可愛かったので頭を撫でたい気分だったが自重して、つい先ほど、自宅まで送り届けたところだ。
そして、すっかり空も暗くなった時間、自宅にて作戦会議がはじまる。会議の参加者は、僕と僕の従者3人だ。ダイニングテーブルを囲んで、僕の隣にカリン、正面に双子メイドが座っている。

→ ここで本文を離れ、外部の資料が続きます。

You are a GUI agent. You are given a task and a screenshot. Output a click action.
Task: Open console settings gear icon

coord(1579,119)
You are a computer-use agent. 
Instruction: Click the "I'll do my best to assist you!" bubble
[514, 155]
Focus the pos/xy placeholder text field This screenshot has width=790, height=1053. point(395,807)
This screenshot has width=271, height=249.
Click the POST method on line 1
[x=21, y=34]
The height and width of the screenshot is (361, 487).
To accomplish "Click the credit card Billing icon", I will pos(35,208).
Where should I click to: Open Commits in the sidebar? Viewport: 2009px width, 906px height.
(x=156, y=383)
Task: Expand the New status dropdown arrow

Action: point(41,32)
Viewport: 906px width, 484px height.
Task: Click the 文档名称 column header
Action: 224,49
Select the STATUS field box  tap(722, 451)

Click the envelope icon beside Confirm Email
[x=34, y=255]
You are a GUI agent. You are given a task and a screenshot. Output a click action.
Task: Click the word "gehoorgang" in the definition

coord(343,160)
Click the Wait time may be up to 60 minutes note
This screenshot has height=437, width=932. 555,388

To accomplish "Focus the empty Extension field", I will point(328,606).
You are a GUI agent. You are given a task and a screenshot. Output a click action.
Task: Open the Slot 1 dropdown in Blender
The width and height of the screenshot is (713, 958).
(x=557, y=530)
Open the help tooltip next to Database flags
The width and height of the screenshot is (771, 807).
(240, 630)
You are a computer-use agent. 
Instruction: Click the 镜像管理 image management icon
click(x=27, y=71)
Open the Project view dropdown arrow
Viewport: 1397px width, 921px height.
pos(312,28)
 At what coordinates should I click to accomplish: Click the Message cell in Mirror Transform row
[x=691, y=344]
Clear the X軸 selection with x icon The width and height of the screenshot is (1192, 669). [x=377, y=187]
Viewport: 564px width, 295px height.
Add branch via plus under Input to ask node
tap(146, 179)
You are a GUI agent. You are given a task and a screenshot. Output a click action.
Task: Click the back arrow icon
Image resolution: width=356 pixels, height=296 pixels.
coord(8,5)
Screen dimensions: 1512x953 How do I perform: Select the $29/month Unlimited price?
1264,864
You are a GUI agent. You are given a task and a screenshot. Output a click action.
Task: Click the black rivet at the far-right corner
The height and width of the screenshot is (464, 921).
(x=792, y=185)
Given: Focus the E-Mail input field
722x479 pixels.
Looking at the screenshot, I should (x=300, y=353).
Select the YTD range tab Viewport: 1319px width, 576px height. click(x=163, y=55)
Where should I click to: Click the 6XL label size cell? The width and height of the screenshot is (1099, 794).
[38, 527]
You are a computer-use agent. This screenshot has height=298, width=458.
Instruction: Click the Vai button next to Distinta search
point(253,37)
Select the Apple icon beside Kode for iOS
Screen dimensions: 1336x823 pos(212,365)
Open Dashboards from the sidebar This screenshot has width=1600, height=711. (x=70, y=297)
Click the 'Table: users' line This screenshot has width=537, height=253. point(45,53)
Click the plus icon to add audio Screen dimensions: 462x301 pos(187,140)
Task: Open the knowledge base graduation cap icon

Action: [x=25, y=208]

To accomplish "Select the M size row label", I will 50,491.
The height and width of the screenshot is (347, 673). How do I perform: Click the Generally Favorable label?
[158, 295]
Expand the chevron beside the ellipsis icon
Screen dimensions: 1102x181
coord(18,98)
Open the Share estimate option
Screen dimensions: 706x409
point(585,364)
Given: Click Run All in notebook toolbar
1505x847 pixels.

「じゃあ、ディセとセッテのスキルについて、どんな力があるか確認しようか」
「はい!」
「うん!」
「スキルが発現したあとは、鑑定してもらわなくても、なんとなく何ができるか感じとれると思うんだけど、2人はどうかな?」
僕は自分の経験をもとに2人に確認する。
「ディセは!物を浮かせれると思います!」
「えっとえっと!セッテは!みんなを元気にできると思うよ!」
「ふむふむ、なるほど?じゃあ、ディセからスキルを見せてくれるかな?まずは、このカップとか浮かせれそう?」
僕は、空のティーカップをディセの前に差し出す。
「はい!やってみます!」
ディセが緊張した面持ちで両手を前に出す。
「むむむ……グラビティ」
そして、集中した顔をしながら、呪文を唱えると、ゆっくりとティーカップが上昇し、ディセの顔の高さくらいまで上がり、ふわふわと浮き続けた。
「わぁー!」
「おねえちゃんすごい!」
「ホントだね!すごいぞ!ディセ!」
「ありがとうございます!」
僕が褒めると笑顔で頭を下げるディセ。すると、ティーカップが机に向かって降下する。僕は、机に落ちるギリギリのところでそれをキャッチした。
「あっ!ごめんなさい、ジュナ様……」
「ううん、大丈夫。ディセの重力魔法は、目を離すと効果が切れるのかな?」
「それか、集中が切れると、効果も切れるのかもしれませんね」
とカリン
「たしかに、そのあたりは、後でもうちょっと実験してみようか」
「はい!わかりました!」
「じゃあ、次はセッテ、お願いできるかな?」
「うん!えっとえっと」
セッテはみんなを元気にできる、と言っていた。つまり、治癒魔法が使えるのだろうか?
「あ、僕が軽く、」怪我でもしてみようか?と言い出す前にタタタっと台所に走っていくセッテ。どうしたんだろう?
「これ!この子を元気にします!」
セッテが持ってきたのは、プチトマトを育てている小さな鉢だった。緑色の実がなってはいるが、ところどころ葉っぱに元気がない。
「ほほう?」
セッテは鉢植えを机に置くと、「うーん!元気になぁれ!元気になぁれ!」とメイド喫茶ばりの呪文を唱える。すぐにセッテの両手から緑の光が発せられ、その光はプチトマトに吸収されていった。すると、元気がなかったプチトマトの葉っぱが綺麗な緑色になり、緑色だったプチトマトの実が薄い赤色になる。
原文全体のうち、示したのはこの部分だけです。